Last month, as part of our project’s interdisciplinary Film Seminar entitled Europe East and West: Film, History, and Mourning, I presented a Macedonian film called “Before the Rain“. When I chose to do so, I wasn’t guided solely by my love for this movie, or for the Balkan region itself. I was also curious about approaching something very familiar from this new position of mine – that of a memory studies scholar – while drawing the audience’s attention to the rich field of collective remembrance in former Yugoslavia. Incidentally, I believe this should constitute a part of any comprehensive European studies programme.
For every important relationship of our lives, we can tell stories of when and how we met. Well, the same is true for places. “Before the Rain” is what started my long-standing connection with South Europe. When I first watched it, I was an undergraduate at Bard College (NY). The year was 1999.
That was nearly 12 years ago, and every time I’ve seen it since then, I discovered something new. Which, I think, is precisely what makes a work of art successful – its ability to grow and evolve with us over the years. “One Hundred Years of Solitude”, which I first read in the single-digit years of my life and which was then nothing but a gripping fairy tale, is another excellent example of this temporal versatility.
In my presentation, I tried to approach the film from my new position. I argued that its chronological puzzles reflect the human process of reminiscence, which is never linear in the first place. And, of course, I had the pleasure of getting to address some of my favourite topics as well – on taking sides, on making choices, on outsiders and insiders, and on the role (and responsibility) of an artist. At the end, I suggested a concept of ‘memory as a matter of choice’ – and not as a binding given, as we tend to perceive it – as exemplified by things each of the characters chooses to rely on when making a decision. “Alexandar: remember murder or remember love?” was the last line of my talk notes.

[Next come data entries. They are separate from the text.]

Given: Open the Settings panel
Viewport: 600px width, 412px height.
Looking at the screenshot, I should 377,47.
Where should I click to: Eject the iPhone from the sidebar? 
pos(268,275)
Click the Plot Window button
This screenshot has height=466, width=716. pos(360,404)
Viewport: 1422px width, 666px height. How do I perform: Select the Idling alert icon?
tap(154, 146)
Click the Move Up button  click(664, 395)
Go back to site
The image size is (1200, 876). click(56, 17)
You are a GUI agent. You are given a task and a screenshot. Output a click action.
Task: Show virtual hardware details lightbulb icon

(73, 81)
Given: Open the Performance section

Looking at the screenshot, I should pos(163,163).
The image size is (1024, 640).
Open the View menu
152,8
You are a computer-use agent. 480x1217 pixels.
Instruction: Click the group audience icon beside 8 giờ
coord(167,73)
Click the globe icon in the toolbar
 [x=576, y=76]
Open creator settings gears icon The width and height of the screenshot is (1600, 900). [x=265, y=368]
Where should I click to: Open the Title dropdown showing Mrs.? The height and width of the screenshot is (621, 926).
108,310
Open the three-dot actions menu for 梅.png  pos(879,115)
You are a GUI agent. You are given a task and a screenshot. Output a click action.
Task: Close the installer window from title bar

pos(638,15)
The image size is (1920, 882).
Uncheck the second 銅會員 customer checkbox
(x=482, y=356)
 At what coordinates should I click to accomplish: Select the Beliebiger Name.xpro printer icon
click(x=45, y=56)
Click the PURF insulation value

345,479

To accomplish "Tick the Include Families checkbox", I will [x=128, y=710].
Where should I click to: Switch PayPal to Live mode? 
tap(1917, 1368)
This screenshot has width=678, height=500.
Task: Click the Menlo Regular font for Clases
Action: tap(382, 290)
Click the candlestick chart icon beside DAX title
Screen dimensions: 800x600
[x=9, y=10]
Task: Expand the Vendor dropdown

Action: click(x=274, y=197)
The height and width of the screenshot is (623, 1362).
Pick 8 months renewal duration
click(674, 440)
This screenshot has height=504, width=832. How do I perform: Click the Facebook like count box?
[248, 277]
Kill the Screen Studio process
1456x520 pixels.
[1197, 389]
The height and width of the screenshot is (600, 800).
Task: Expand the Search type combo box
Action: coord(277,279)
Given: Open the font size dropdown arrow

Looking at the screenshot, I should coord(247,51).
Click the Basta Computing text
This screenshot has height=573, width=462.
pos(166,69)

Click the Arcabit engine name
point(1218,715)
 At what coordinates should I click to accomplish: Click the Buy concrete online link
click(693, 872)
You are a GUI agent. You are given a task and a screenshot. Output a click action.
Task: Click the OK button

Throughout it all, I was privileged by the presence and support of colleagues from South Europe. But one thing I didn’t quite expect was to hear back from Milcho Manchevski, the film’s director. He kindly agreed to send me some thoughts for his audience at Cambridge, despite the busy premiering of his newest triptych, “Mothers”. I passed his words on to the viewers when introducing “Before the Rain”. The wholeheartedness of his responses enriched the film with a personal touch, which I enjoyed (as if for the first time!) with those who gathered in the unheated Keynes Hall.
“It is incredible to read his own words about the movie. It is a revelation,” was the email from a close family member. But Milcho did more than that. He proved once again, to me, the possibility of a warm human presence behind a strong and lasting work of art – a combination that, at first glance, can seem unlikely. This is a tribute not only to the Balkans, or to Macedonia, or to modern post-Yugoslav cinematography, as his works are usually perceived. This one is a tribute to Milcho himself.
To this, only a “благодарам” can be added.